Est-ce à dire qu’il n’existe aucun courant de pensée inacceptable dans une société civilisée, contre lequel lutter ? Non, bien sûr, mais ce n’est pas du tout la même chose. Combattre, dans ce domaine, c’est informer, éduquer, en employant les règles du débat démocratique. C’est faire appel à l’intelligence des gens, propager le savoir, leur donner les outils pour s’informer, et puis, progressivement, leur faire confiance pour agir en êtres humains. Il faut que le citoyen ait le pouvoir de filtrer l’information qui lui parvient, et non que d’autres décident à sa place de ce à quoi il a accès. C’est simplement ce que cela signifie. Pour cela, les protocoles doivent rester agnostiques.

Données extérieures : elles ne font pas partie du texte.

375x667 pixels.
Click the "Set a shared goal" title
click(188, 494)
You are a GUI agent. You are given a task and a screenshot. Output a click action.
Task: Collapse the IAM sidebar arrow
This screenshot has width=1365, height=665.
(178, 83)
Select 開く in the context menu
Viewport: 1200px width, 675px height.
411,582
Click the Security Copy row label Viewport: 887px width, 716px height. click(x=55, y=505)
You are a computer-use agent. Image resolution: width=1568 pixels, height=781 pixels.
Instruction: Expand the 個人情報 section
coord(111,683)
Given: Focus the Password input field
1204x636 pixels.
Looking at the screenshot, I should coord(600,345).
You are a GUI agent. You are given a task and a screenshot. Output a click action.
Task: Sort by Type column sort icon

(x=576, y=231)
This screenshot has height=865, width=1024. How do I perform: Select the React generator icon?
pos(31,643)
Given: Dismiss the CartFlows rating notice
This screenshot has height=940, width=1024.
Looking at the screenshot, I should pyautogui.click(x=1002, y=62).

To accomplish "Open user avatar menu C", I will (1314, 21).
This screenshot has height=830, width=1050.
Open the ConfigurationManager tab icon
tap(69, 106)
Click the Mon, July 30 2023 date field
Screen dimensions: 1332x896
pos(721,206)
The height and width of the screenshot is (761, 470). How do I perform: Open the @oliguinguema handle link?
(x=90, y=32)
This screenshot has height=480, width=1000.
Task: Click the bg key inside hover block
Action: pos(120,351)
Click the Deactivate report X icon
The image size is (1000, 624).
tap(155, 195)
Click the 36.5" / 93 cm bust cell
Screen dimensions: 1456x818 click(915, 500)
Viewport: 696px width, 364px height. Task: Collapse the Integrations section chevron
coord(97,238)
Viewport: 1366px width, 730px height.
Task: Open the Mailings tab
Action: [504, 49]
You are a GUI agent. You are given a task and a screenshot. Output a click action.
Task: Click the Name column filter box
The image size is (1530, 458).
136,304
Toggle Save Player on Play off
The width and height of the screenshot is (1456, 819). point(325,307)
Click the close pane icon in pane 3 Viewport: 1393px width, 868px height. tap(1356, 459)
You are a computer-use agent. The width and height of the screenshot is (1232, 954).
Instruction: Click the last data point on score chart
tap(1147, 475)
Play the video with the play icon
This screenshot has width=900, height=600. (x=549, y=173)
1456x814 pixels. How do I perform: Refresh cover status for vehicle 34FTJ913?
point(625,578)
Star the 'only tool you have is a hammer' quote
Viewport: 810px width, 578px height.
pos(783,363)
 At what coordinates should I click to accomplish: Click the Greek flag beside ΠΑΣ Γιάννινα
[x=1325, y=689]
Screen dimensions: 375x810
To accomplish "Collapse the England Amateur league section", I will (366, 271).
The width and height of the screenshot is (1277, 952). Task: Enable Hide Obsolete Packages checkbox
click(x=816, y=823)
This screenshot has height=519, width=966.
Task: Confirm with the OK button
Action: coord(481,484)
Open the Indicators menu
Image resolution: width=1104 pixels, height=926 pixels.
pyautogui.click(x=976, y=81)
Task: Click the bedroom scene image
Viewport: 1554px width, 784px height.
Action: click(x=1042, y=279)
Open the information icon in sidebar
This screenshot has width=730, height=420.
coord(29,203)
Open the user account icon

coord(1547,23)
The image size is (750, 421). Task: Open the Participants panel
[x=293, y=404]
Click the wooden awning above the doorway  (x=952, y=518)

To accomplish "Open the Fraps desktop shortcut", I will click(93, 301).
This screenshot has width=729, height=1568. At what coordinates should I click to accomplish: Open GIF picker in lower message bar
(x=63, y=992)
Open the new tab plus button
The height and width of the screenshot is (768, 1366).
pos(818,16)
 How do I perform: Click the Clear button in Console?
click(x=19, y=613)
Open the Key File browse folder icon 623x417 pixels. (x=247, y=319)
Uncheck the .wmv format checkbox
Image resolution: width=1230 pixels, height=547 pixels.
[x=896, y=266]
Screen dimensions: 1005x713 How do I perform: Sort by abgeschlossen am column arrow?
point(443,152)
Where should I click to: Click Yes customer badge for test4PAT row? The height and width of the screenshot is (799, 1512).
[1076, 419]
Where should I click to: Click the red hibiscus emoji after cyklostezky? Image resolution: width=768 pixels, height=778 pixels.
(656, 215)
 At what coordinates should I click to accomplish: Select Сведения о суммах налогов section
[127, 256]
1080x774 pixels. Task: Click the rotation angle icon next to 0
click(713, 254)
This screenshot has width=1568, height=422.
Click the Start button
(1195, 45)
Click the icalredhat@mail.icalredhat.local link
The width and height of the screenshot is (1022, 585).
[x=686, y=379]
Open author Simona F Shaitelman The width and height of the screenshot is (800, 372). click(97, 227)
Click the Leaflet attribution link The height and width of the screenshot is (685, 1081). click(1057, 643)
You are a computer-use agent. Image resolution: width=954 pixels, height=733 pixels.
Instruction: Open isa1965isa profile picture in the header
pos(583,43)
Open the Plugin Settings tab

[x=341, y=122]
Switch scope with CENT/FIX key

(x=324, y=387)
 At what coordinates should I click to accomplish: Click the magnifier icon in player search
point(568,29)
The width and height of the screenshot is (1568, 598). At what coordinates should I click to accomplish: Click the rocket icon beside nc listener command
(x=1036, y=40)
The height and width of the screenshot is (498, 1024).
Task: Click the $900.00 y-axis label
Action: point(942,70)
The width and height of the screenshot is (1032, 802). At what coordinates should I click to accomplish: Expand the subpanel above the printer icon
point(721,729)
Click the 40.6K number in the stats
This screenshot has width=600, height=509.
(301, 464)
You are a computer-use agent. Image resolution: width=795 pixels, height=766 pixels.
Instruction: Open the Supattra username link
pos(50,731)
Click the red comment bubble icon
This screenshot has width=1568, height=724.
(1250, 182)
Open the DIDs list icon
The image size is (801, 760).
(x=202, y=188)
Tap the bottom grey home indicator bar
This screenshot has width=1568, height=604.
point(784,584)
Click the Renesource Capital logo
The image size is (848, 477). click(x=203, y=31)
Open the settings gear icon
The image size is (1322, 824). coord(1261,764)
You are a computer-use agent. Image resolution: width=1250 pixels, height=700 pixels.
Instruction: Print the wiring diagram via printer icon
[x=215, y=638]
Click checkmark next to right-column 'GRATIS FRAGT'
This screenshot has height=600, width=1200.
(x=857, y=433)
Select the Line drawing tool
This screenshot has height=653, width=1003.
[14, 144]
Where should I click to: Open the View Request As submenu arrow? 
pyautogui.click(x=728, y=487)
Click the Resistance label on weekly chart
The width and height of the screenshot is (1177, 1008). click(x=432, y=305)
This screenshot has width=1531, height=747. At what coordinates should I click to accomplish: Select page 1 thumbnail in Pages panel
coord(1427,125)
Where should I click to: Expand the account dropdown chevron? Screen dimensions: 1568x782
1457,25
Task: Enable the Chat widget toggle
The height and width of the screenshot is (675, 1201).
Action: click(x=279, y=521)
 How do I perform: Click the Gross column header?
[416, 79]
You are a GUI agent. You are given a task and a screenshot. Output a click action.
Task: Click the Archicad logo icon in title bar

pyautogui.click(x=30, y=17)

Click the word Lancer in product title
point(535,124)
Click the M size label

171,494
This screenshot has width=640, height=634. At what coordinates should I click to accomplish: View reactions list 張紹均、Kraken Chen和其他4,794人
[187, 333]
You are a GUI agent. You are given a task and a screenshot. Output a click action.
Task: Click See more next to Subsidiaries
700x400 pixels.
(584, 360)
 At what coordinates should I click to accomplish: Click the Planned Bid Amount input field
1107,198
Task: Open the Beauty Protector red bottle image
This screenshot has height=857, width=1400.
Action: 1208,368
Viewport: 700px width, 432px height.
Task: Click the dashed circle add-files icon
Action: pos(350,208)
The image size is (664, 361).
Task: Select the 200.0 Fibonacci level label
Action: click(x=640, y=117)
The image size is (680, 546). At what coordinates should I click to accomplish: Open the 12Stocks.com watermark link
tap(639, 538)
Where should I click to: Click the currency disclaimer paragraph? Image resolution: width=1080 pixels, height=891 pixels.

Je suis d’accord avec les fondateurs de Freenet : je pense résolument que les démons ne conservent leur force que tant qu’ils sont refoulés. Il me semble qu’il en est de même avec les idées négatives et la bêtise. L’interdit entraîne deux conséquences regrettables. D’une part, elle donne aux idées qu’on cherche à refouler une aura de séduction, comme l’Inquisition Romaine en a fait l’expérience à répétition, où les thèses mêmes qu’elle cherchait à contrôler ont joui d’une publicité inattendue (effet Streisand, en termes modernes). D’autre part, comme le dit l’adage, ignorer le passé, c’est se condamner à le réitérer. Comme on le sait sur Internet depuis toujours : « Don’t feed the troll. »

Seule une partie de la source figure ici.